The loch is one of the most beautiful stretches of water in Scotland, and the single biggest tourist attraction in the highlands. On this visit, we journey round the loch, starting on the lesser-known south side, working round and taking in the fantastic views.

The day began fair and warm, but before long the thunderous clouds had rolled in, making Loch Ness a dramatic sight indeed. Lets begin our journey around this famous Scottish landmark.

Loch Ness is about 23 miles long and an average of 1 mile wide, and sits in the Great Glen - a huge gash in the land that cuts the highlands in half. With an incredible depth of up to 1000 feet, the loch is over double the volume of Loch Lomond, even though its surface area is smaller. We begin our journey on the south side, travelling along the road built by General Wade (1673-1748) to open the highlands after the 1715 Jacobite Rebellion. He was the commander-in-chief of North Britain from 1724-1740, and built some 240 miles of military roads in the highlands, and 40 bridges.
Loch Ness Scotland from the south side
The road on the south side of the loch is often overlooked by visitors. Its a much smaller road, but has easier access down to the waters of the loch. There are small lay-by's, or parking areas, and paths leading down to the loch, whereas on the double-track newer road on the north side, the road is set back from the loch and its more difficult to gain access. The road is much busier on the north side too, carrying much of the tourist and local traffic. A word of caution to anyone with a large vehicle planning to use the south road. The road is fine but much smaller than the north road, just a single-track - (the width of ONE car). Whilst this is acceptable for cars and smaller vehicles, motorhomes and cars pulling caravans/trailers should be careful. If you are not used to single track, it can be daunting.
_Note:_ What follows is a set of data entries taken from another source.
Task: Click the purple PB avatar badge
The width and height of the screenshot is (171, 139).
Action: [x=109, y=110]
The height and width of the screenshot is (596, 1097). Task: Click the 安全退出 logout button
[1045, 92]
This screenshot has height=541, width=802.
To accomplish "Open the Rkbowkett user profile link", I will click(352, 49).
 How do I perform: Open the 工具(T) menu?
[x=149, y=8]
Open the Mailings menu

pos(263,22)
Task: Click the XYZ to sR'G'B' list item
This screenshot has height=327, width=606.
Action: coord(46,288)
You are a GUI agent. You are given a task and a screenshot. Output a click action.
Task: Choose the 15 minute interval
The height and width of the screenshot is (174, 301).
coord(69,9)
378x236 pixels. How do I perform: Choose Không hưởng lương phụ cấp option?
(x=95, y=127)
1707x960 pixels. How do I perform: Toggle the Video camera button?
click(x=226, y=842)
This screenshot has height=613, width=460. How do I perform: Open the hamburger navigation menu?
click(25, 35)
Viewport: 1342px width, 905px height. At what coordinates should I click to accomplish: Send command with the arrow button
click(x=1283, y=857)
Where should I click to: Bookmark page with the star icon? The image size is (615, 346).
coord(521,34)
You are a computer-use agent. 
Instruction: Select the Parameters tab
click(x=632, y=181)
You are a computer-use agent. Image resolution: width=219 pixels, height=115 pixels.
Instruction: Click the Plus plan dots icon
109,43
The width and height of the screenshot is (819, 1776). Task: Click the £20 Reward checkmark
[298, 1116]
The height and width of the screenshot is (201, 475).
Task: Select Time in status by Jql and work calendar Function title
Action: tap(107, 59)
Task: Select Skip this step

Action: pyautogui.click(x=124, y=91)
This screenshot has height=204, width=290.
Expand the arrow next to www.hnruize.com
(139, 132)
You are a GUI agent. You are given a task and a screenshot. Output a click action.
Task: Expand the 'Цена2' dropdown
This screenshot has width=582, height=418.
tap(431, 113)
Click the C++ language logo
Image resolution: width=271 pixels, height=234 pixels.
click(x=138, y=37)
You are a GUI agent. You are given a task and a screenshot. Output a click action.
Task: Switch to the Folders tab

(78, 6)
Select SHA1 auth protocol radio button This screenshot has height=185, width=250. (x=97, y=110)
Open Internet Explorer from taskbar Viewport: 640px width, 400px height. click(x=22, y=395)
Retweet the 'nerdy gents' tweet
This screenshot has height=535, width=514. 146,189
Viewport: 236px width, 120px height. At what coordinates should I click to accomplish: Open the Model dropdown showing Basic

On our way round we pass through the small village of Foyers. There is a youth hostel there and other facilities. Foyers has been a regular sighting-spot for the monster, and there is no doubt that the village and surrounding area is well worth a visit. Just along from Foyers we drive along a long straight part of road that climbed the side of a slow hill.
Loch Ness in Scotland
At this point, the road had veered away slightly from the lochside, by maybe 3-4 miles, so it was a landscape view looking back towards Inverness and area. Upon reaching the top it becomes apparent this must be a popular viewpoint, as there is a small car park and, amazingly, a burger van! So a cup of tea, a venison burger and a great view provides an enjoyable break.

After a good munch we set off again, and soon reach the point where the narrow single track road rounds the end of the loch and enters the small highland village of Fort Augustus. This village, named after the duke of Cumberland, is a favourite stopping point for tourists admiring the locks of the Caledonian Canal, the old abbey (sadly now empty) and wonderful views of loch Ness and the Great Glen.